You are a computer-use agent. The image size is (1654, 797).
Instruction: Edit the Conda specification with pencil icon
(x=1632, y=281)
--
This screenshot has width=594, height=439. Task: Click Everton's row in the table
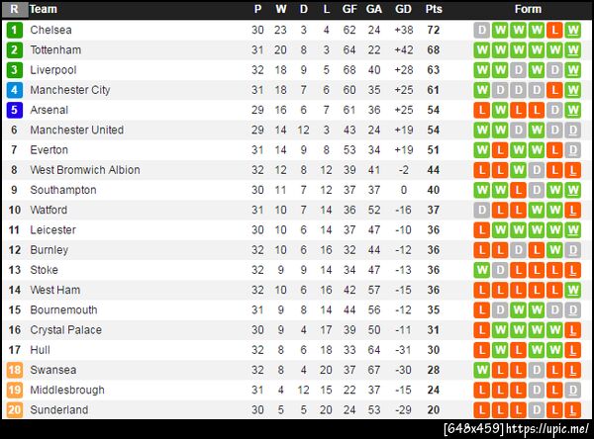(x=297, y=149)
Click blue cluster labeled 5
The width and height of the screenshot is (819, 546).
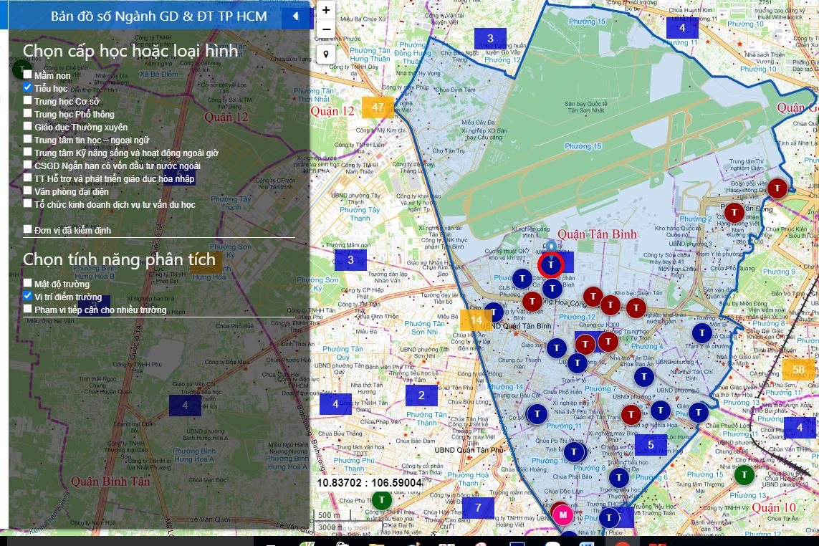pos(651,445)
--
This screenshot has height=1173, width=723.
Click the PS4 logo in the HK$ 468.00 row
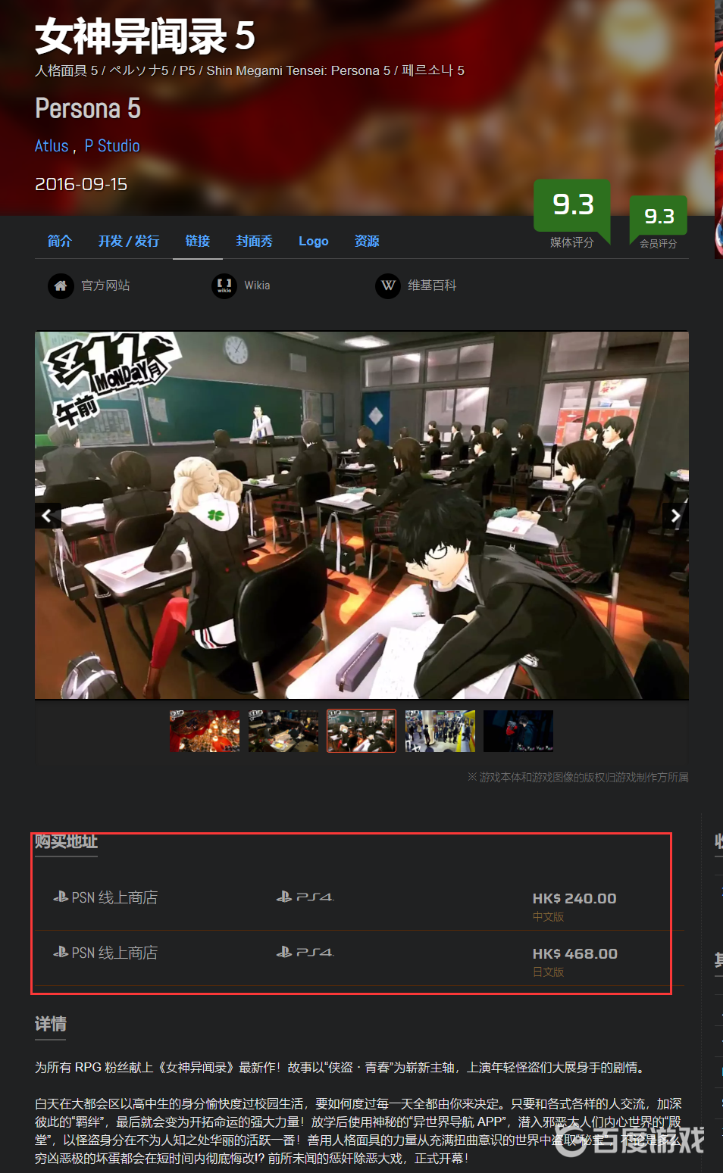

| The task |
Beginning with the line above that contains "This screenshot has height=1173, width=723.", copy each line exactly up to and including the line that contains "Click the PS4 logo in the HK$ 468.00 row", and go no further.

| Task result |
This screenshot has height=1173, width=723.
Click the PS4 logo in the HK$ 468.00 row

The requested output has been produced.